In March, Gonzalez’s family had filed a domestic violence report against Thompson, signaling that the violence was not new. In an interview with NBC 5, Gonzalez’s mother said: “I looked at her beaten, he no longer let her talk to anyone, he took everything from her. He took her phone, he managed everything for her. She was scared.”

Violence against Latinas is, sadly, very common. According to the CDC, 34.4% of Latinas experience sexual violence, physical violence, and/or stalking by an intimate partner in their lifetime. The risk of murder in domestic violence situations is five times higher when the victim is attempting to leave her abusive partner. The risk of femicide is also higher when the abusive partner has access to a firearm and when the abuser has previously been physically violent.
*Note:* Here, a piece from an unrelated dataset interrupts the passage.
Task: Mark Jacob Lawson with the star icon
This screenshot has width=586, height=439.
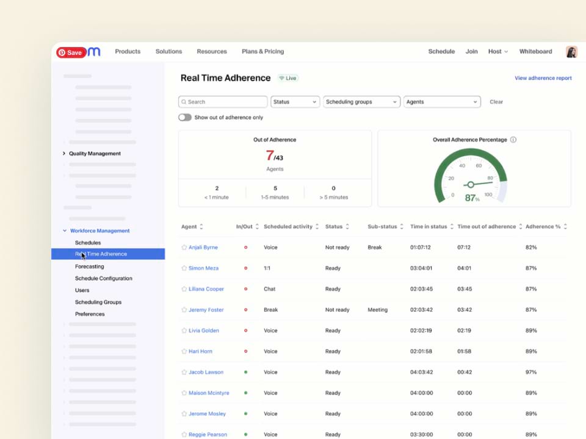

It isn’t a coincidence that Gonzalez’s final act of salvation was seeking an abortion, despite its illegality in her home state. Terminating a pregnancy can ensure a victim isn’t tethered to an abuser when leaving is already difficult and high-risk. Research shows that women who give birth to their abusive partner’s offspring are more likely to stay in contact with them, and that homicide is a leading cause of death among pregnant people. The less power women have over their bodies, the less power they will have to leave their abusers.

“In a jurisdiction where abortion is illegal, a woman with a violent partner faces extra barriers to getting away.”

DR. ANN DESLANDES

“In a jurisdiction where abortion is illegal, a woman with a violent partner faces extra barriers to getting away,” Deslandes says. “If she is pregnant and does not want to be, she must plan in secret to get away to a place where she can have a safe abortion, risking further violence from her partner. A woman may be forced to stay in a violent relationship and/or to proceed with a pregnancy they do not want.”

Each year, thousands of women all over the world die by femicide. Additionally, almost half of women in some 57 countries, many in Latin America and the Caribbean, do not have the power to make choices over their healthcare, contraception, or sex lives.

Granting all people with uteri safe and protected control over their own bodies, including their right to reproductive care and freedom from violence, is a matter of urgency.